Now as you can see, it's incomplete. So another helpful tool is what's called Close Gap. It looks just like the stroke tool, but has a straight line. And basically you can kind of draw near the area you want to close. And you'll see that it will close it for you. And with these, the blue dots mean that it's actually a closed area and that these two lines are actually touching. A yellow dot means that it's not touching anything. So I can go ahead and pull that and you can see that this yellow dot is not attached to anything.

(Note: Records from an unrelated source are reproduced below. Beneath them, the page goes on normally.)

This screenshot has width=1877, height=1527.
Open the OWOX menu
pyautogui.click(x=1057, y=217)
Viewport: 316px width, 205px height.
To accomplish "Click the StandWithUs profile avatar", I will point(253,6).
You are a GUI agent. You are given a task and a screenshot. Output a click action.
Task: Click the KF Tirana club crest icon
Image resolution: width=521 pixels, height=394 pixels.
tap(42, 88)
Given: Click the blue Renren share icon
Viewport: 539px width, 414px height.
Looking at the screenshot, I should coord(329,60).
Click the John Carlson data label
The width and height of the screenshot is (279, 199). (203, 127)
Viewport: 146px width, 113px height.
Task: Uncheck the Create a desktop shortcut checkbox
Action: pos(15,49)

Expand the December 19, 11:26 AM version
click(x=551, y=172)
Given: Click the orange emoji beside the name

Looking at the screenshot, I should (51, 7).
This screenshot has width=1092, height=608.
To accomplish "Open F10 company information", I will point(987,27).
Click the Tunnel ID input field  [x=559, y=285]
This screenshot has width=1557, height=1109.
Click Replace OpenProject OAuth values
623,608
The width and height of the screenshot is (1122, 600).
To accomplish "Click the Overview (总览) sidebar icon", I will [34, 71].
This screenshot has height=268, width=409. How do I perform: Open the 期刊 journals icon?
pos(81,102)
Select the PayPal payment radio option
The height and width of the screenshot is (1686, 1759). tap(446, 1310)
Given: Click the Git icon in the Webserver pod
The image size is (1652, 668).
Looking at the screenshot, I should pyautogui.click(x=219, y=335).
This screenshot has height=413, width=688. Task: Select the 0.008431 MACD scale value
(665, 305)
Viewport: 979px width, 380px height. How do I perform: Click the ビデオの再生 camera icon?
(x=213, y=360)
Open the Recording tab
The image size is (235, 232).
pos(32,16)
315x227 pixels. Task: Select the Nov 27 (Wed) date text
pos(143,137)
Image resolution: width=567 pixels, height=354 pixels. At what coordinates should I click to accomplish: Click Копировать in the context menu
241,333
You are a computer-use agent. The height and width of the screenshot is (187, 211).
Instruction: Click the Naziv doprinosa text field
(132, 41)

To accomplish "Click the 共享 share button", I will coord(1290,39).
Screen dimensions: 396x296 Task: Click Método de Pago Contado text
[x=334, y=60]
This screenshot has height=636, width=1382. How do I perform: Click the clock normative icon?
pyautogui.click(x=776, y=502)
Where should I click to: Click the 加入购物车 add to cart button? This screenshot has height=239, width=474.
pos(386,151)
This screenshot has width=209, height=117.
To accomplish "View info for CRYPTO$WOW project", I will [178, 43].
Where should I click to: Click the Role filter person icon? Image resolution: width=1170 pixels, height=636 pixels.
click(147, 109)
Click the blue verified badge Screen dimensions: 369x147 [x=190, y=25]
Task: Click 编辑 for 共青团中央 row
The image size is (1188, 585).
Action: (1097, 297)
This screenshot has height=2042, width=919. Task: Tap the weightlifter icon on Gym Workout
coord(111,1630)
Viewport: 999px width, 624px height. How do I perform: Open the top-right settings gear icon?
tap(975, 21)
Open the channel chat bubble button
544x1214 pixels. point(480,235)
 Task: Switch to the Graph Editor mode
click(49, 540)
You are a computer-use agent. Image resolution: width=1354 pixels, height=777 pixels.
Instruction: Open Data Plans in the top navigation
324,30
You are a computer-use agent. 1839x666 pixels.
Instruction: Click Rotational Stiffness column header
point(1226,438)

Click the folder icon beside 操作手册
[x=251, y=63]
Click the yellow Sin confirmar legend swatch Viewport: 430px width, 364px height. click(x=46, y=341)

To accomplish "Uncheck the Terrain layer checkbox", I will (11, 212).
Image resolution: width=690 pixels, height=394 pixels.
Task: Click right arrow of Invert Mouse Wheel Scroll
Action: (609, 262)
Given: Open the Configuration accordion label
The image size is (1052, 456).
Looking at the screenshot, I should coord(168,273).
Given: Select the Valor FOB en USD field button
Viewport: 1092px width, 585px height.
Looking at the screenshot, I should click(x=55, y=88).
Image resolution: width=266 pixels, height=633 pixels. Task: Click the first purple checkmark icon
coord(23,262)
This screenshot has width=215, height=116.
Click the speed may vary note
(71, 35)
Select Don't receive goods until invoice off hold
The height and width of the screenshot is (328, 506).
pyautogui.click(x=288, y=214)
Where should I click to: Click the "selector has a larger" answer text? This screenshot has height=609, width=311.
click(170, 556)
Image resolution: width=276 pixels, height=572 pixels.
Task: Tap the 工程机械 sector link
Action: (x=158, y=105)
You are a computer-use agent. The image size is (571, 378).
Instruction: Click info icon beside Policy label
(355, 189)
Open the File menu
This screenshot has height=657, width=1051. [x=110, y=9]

A helpful way of getting rid of these is a tool in the Select drop-down called the Cutter. I can just draw across that and it'll actually delete that from the rest of the line work. It usually looks for a cross-point. The computer kind of computes where it's going to cut from there and if you don't want it to cut like that you'll have to go kind of deeper into the drawing and choose where it's going to do that. So now that I have a complete closed box, I can go into...
Actually, I'm going to do one more thing.
I'm going to draw a line across this to show how Paint Unpainted works. And so I have those extra lines there that I'll go ahead and clean up with the Cutter tool. And kind of cut across it and erase those two. So what I'll do here is I will now paint this right here.
So let's say I want to go ahead and paint this green, but if I now have the Paint Bucket selected, circling this will select and make everything green. This handy feature right here is the Paint Unpainted. If I circle the same area with that selected, it will only fill in the parts of the contour line that have no colour previously in it.
So that's kind of helpful if you're working on a character and let's say they have a design on their shirt, where you've already filled in the shirt and you just want to real quickly get the rest of those design marks in there and coloured without selecting the shirt. Now I'll explain that a little bit later, when going into working on a actual character.
So that's basically how you do the brush work and the Paint Bucket.